被災日記その1
- 1995.1.17
- 未明、西方よりゴーッという突風の如き音の後、ぐらっと大きな横揺れに続
いて経験したことのない様な激しい縦揺れにおそわれる。声にならない悲鳴
を上げて貴巳子さんと子供達の上に覆い被さり、「まさか神戸で直下型地震
とは...いや、ついに来るべきものがきた、もう最期かもしれない」と思っ
た。天井の方向を振り向くと、電灯が天井に当たって揺れているのが見え
た。どれぐらいの時間揺れていたのかは記憶にない。
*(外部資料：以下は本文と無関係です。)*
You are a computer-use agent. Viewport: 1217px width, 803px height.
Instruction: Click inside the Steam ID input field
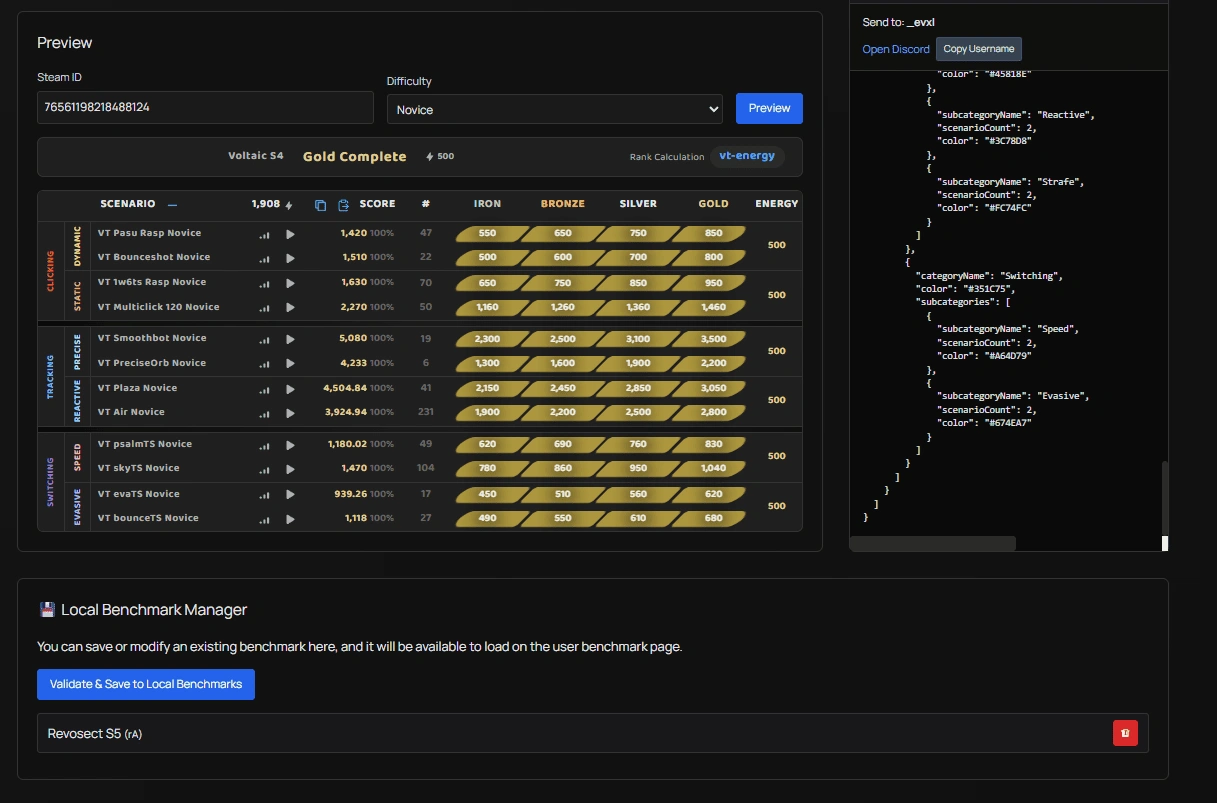pyautogui.click(x=205, y=107)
気が付くと、枕元の小
型テレビと足元の本棚が倒れていた。それ以上の落下物はなく、皆に怪我の
ないことを確認し合った。ベランダへでて辺りを見回すと、薄明かりの中、
木造の建物がいくつも倒壊しているのが確認できた。瓦葺きの屋根は、ほと
んど無傷のものがない。どこからか不気味なアラート音が鳴り響き、北方に
1箇所、西方に2箇所、すでに火災が発生していた。それはまさに目を疑うば
かりの地獄図だった。夜明けまでの間、早くも始まった激しい余震を皆で励
まし合って耐え、枕元の懐中電灯を探し出し、目茶具茶になった家の中か
ら、衣類を出して着替えた。タンス、本棚の類はすべて倒れ、食器棚からは
中の食器があらかた床に落下していた。3DKのマンションはモノとガラス片が
散乱して足の踏み場もない。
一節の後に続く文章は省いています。